--- DATA Enclosed Below ---

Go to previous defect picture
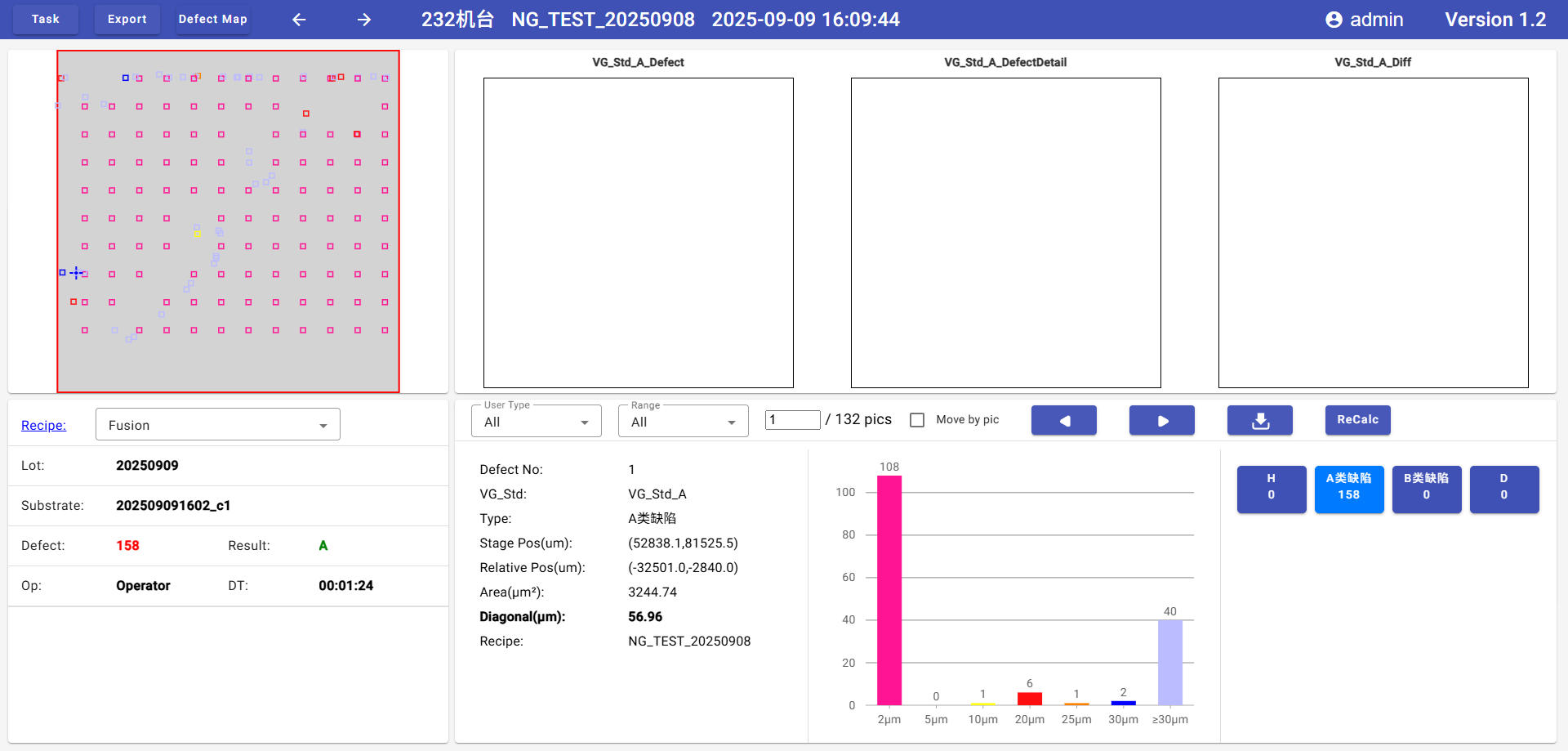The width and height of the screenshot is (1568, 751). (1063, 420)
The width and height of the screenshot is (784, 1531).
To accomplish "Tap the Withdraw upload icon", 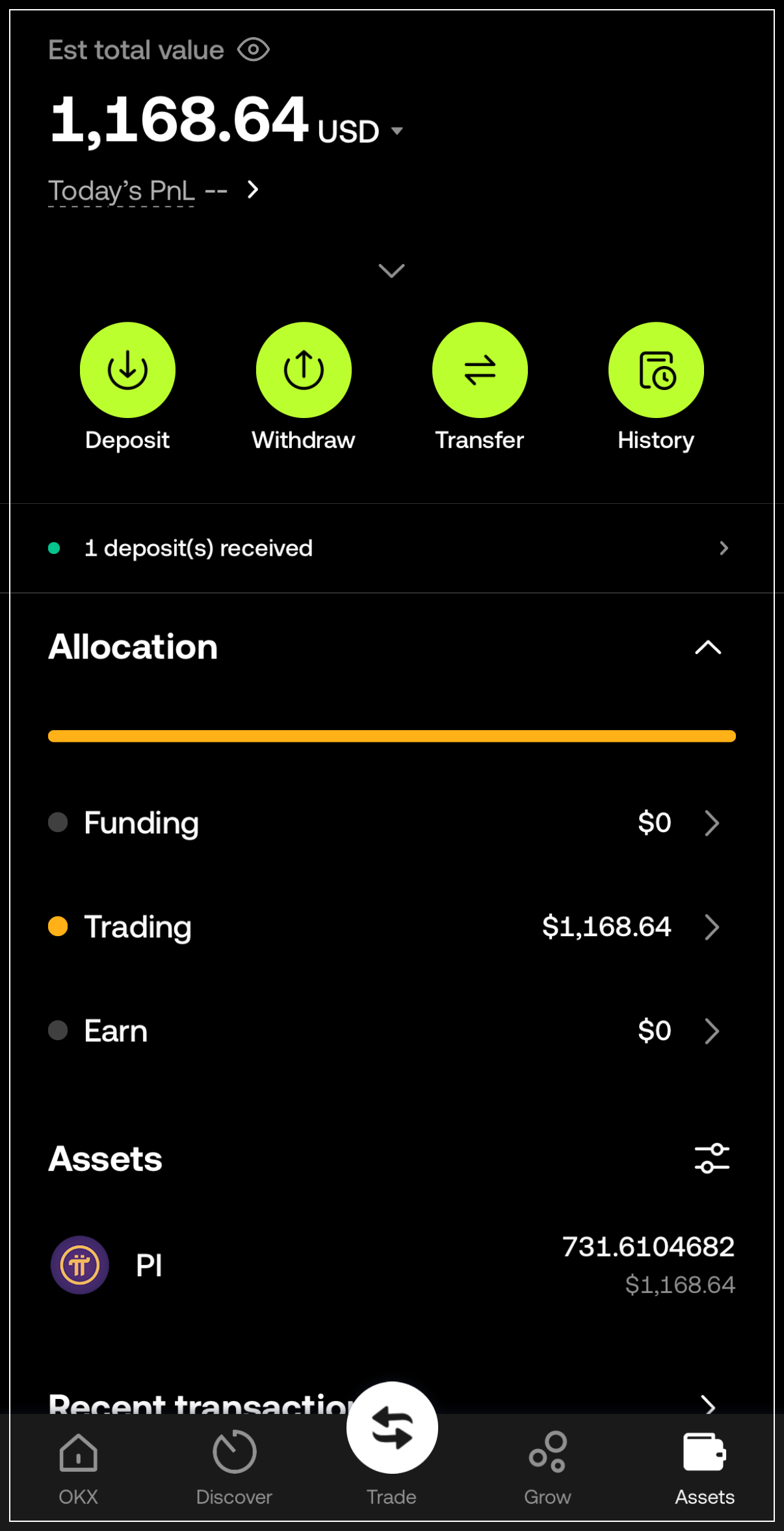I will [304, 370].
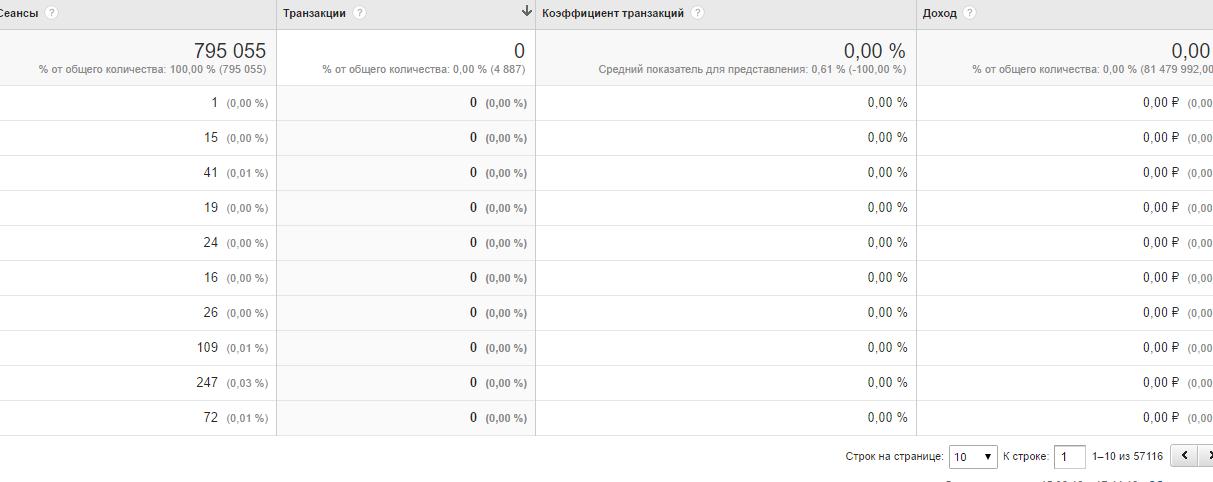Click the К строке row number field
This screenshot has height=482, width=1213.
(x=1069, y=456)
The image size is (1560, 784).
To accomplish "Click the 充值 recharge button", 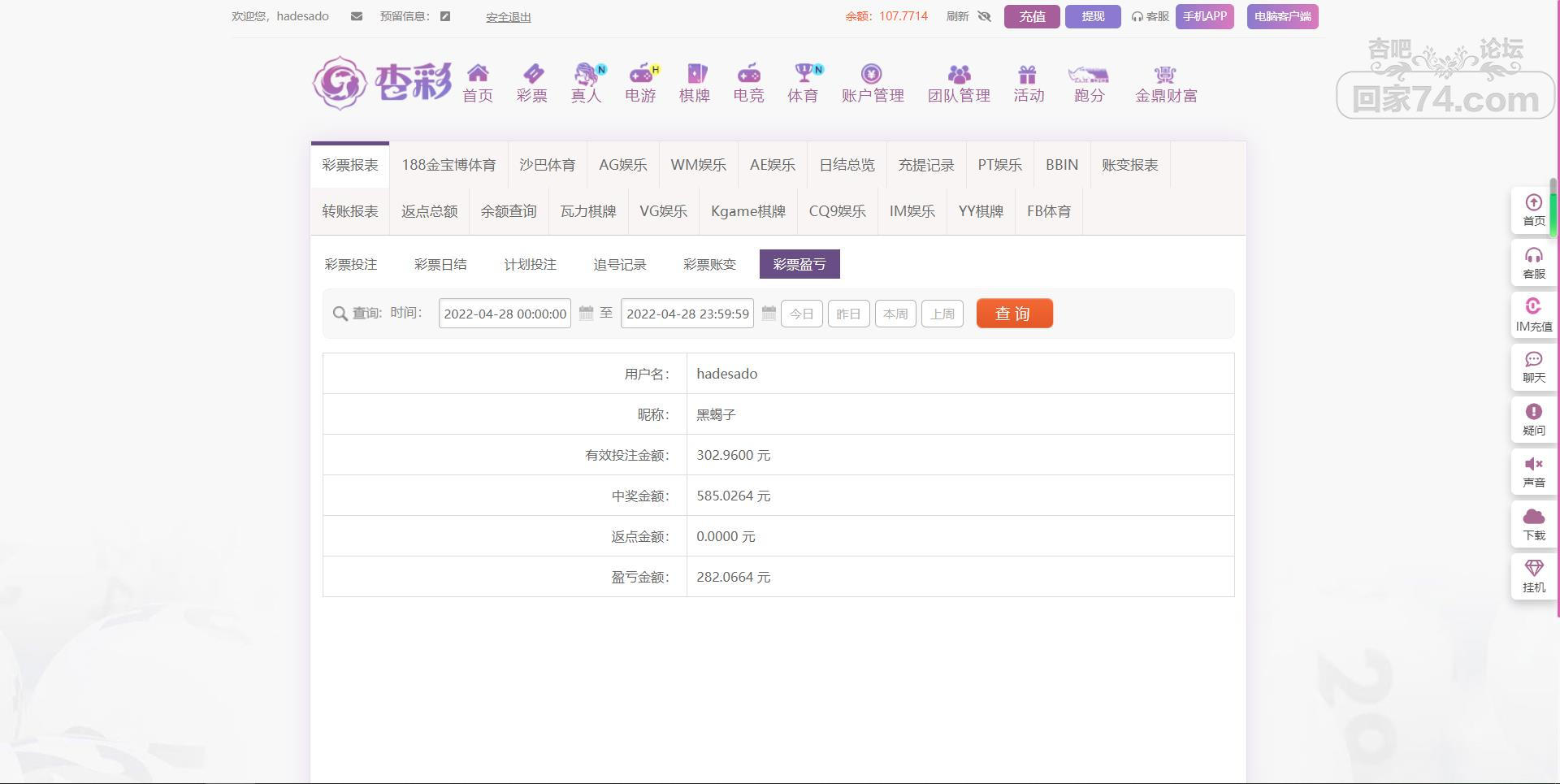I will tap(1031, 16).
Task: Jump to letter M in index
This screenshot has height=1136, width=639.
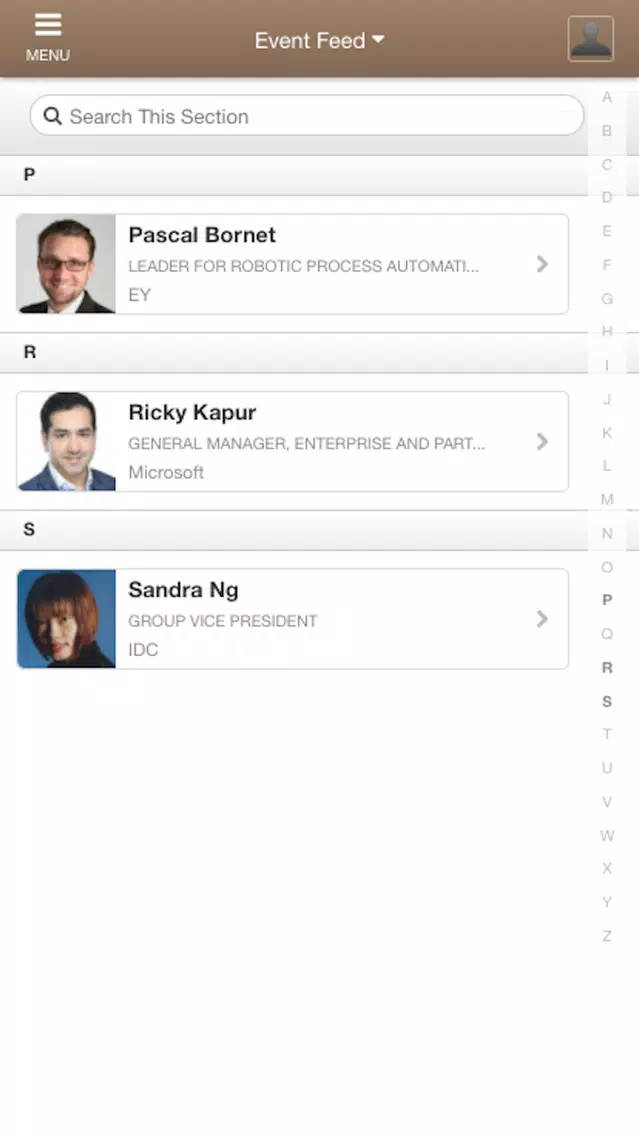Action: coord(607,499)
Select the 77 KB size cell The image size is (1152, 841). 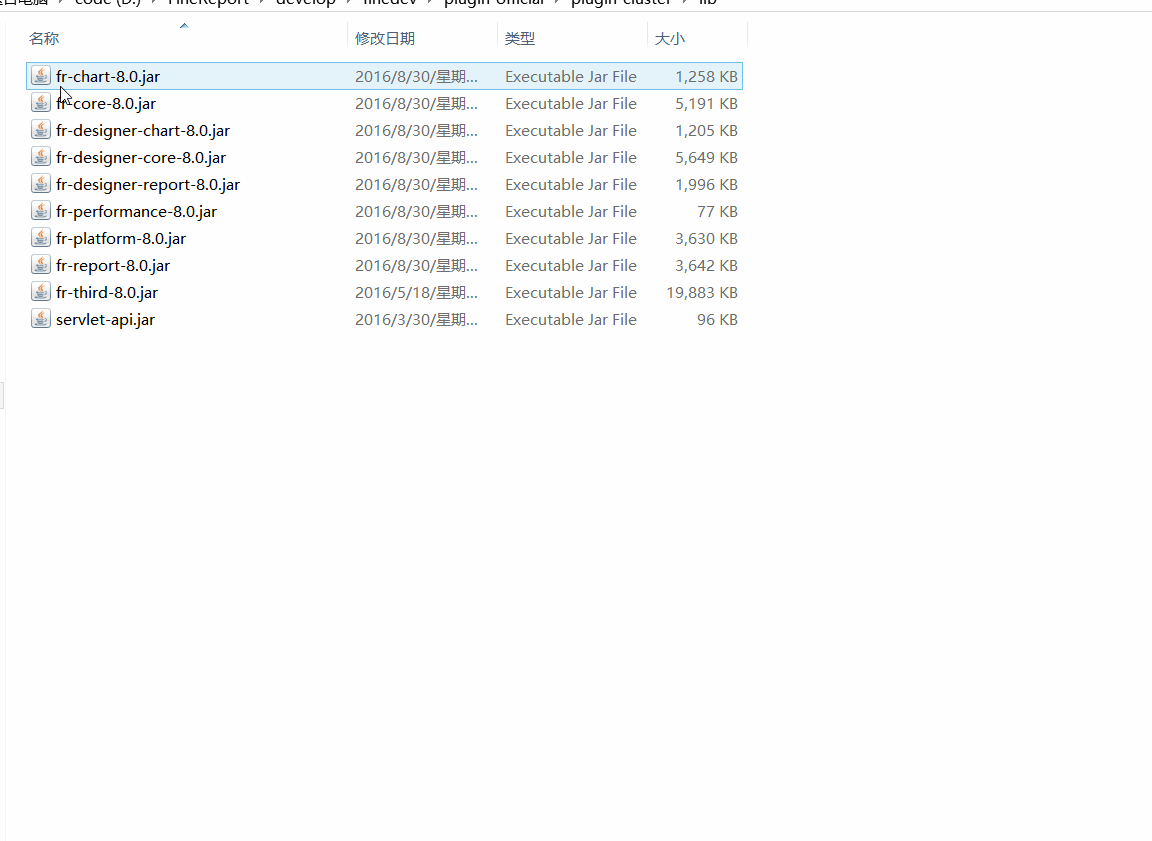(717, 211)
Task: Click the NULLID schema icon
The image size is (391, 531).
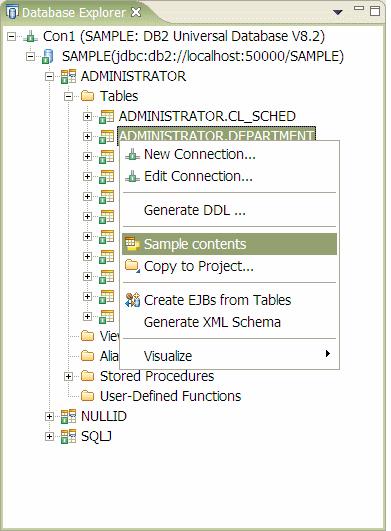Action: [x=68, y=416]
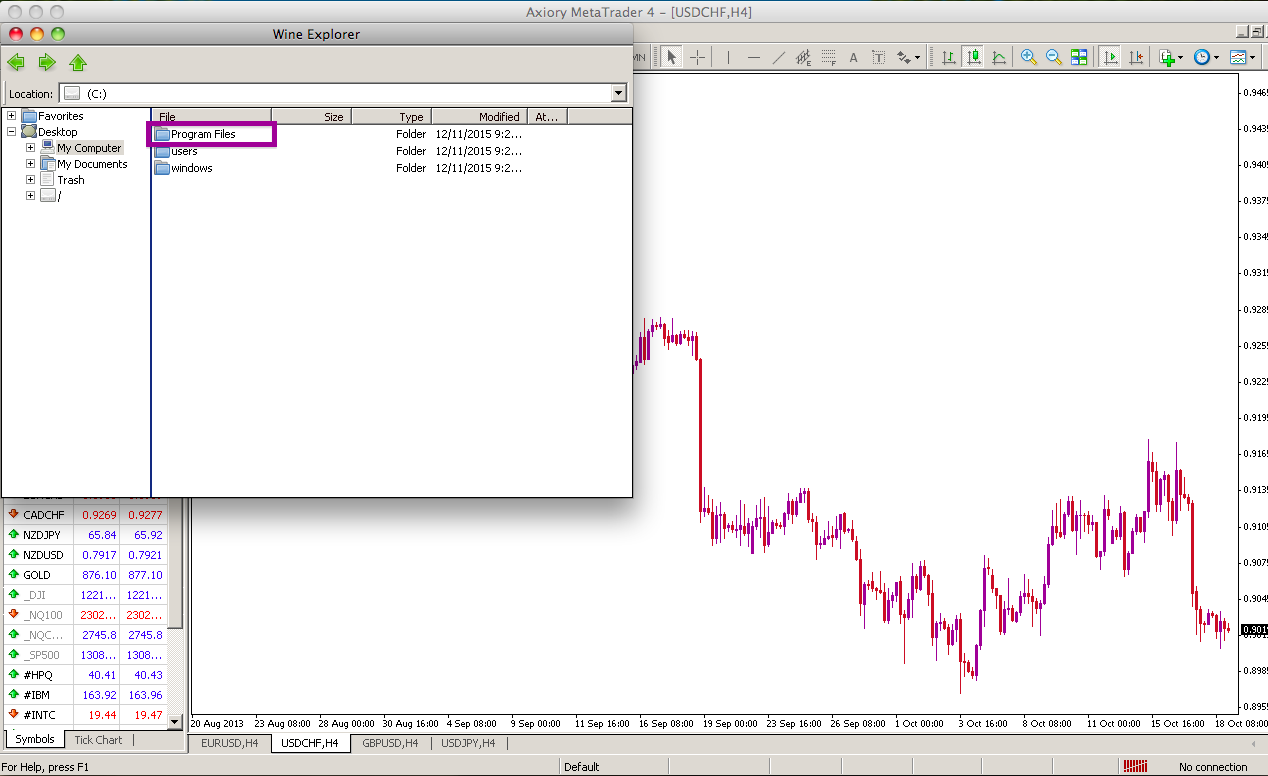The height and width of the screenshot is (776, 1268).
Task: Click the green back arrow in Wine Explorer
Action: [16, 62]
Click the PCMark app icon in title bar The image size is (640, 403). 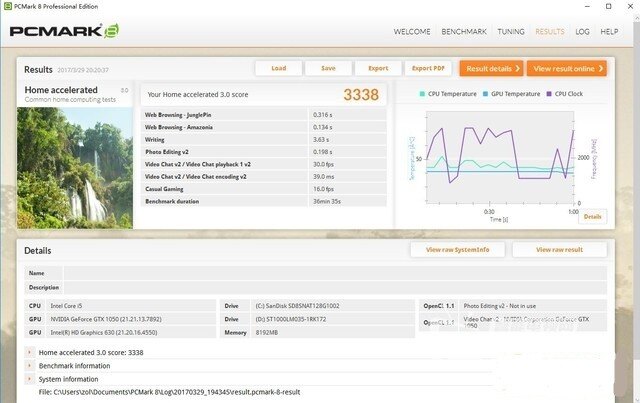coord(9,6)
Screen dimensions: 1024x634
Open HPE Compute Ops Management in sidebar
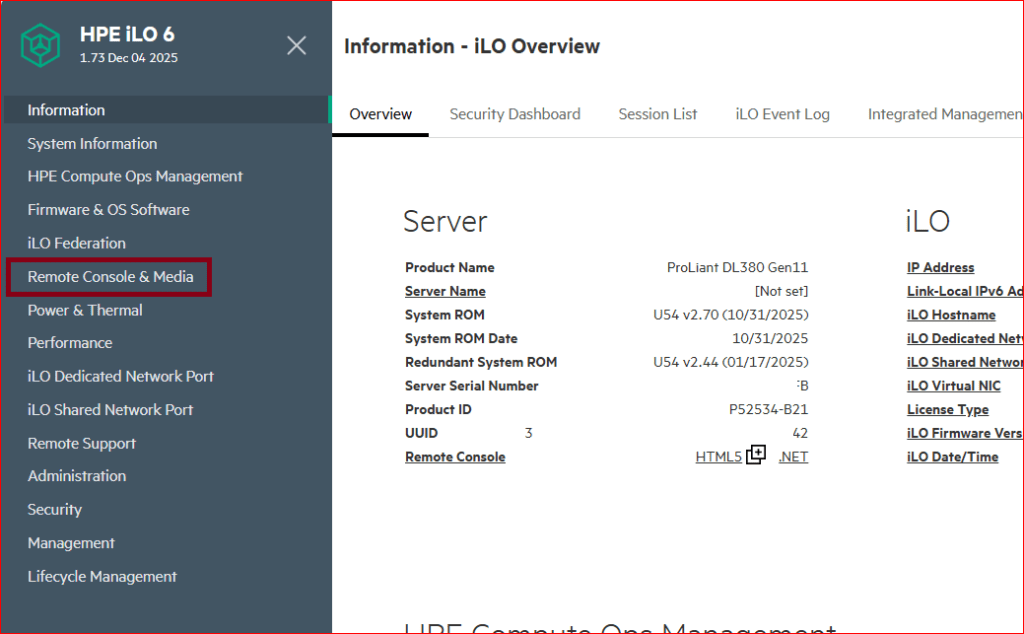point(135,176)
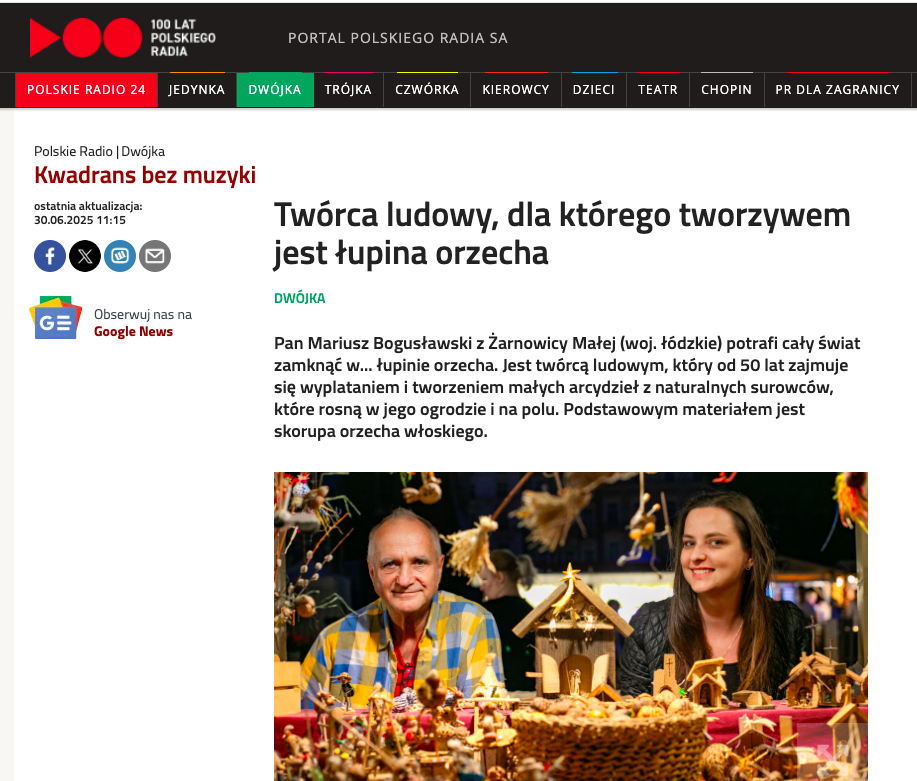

--- End of Enclosed DATA ---

> [HOW TO COMPLETE THIS TASK]
From the first line of the records through the line containing "The width and height of the screenshot is (784, 1531).", please output exactly those lines and nothing more, leaving out the pictures.

> [ANSWER BOX]
Go to previous defect picture
The width and height of the screenshot is (1568, 751). (1063, 420)
The width and height of the screenshot is (784, 1531).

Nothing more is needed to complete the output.